Updated on August 27, 2014

If you're like most small business owners or new start-ups, you probably know a lot about the product or service that you provide in your business, but very little about accounting and some of its fundamental principles, such as double-entry accounting. You may have heard about it, but are unaware of what it actually means and when it is being implemented during the accounting process. Below is an explanation of double-entry accounting, its basic formula and an overview of its functions.

Double-Entry Accounting Defined

Double-entry accounting consists of a transaction that is recorded into two or more general ledger accounts, where by the debits and the credits are of equal amounts. It suggests that the entry was posted with a higher level of accuracy than it would be if the total debits and credits were different amounts. Consider the two transactions below for example; the first consists of two entries, where the debits and the credits are of equal value, and the second entry consists of four transactions, where the debits and the credits are of equal value.

Sample double-entry accounting entries.
Sample double-entry accounting entries. | Source

Although the double-entry accounting system allows bookkeepers and accountants to minimize errors, it doesn't prevent them from posting entries to the wrong account. For instance, in the example above, rent expense could have been erroneously posted instead of rental car expense. So, double entry accounting doesn't prevent errors from occurring, but it does allow bookkeepers and accountants to confirm whether or not the double-entry rule has been recorded properly by ensuring that all debits equals all credits in any given transaction.

The Double Entry Accounting Formula

The double entry principle is centered on the accounting equation, assets = liabilities + owner’s equity.

Double-entry accounting principle.
Double-entry accounting principle. | Source

Double entry accounting is one of the basic fundamental principles taught in accounting 101. It is a part of a set of rules and accounting standards that dictate how accountants must practice accounting, which is known as Generally Accepted Accounting Principles, or GAAP, which has been set forth and governed by The Financial Accounting Standards Board, or FASB,, the Security Exchange Commission, or the SEC, and other respected industries that have performed accounting practices and procedures over the years.

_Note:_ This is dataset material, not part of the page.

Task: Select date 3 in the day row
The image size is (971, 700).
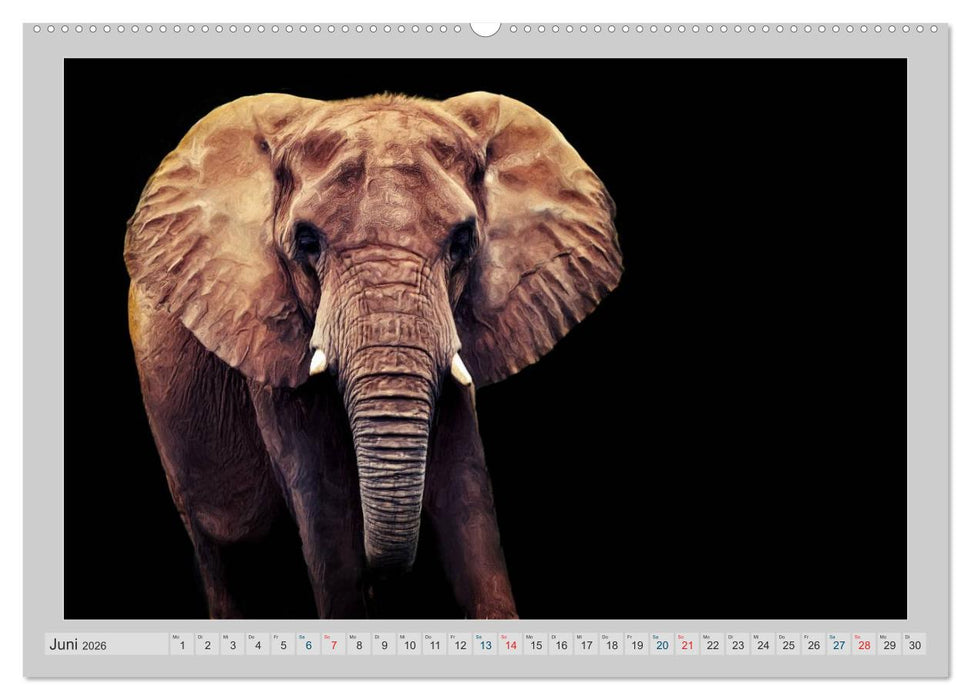Action: coord(232,645)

General Functions of Double-Entry Accounting

There are also rules for recording transactions under the double-entry accounting rule that involves increases or decreases to various accounts. The primary accounts affected are assets, liabilities and owner’s equity, however other account categories exist as well, such as expenses, revenues and cost of goods sold accounts. What's important is being aware of which accounts have debit balances and which have credit balances. What that means is accounts with debit balances are increased when debit entries are posted and accounts with credit balances are increased when credit entries are posted as indicated in the sample below.

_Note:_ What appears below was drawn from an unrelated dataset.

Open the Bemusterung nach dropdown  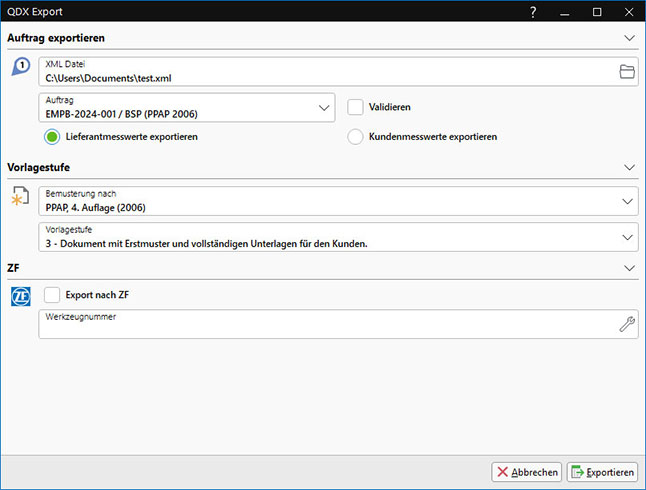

Sample T accounts and double-entry accounting principles.
Sample T accounts and double-entry accounting principles. | Source

You'll notice in the example above that each of the accounts appear above what looks like a “T”, which are referred to as T accounts. T accounts are common visuals used by bookkeepers and accountants to journalize or determine which accounts to post an entry to, along with where to post the corresponding debits and credits. You will also notice that all of the debits are on the left side of the T accounts and all of the credits are on the right side. T accounts make it easier to record (or post) entries and follow the double-entry accounting rules.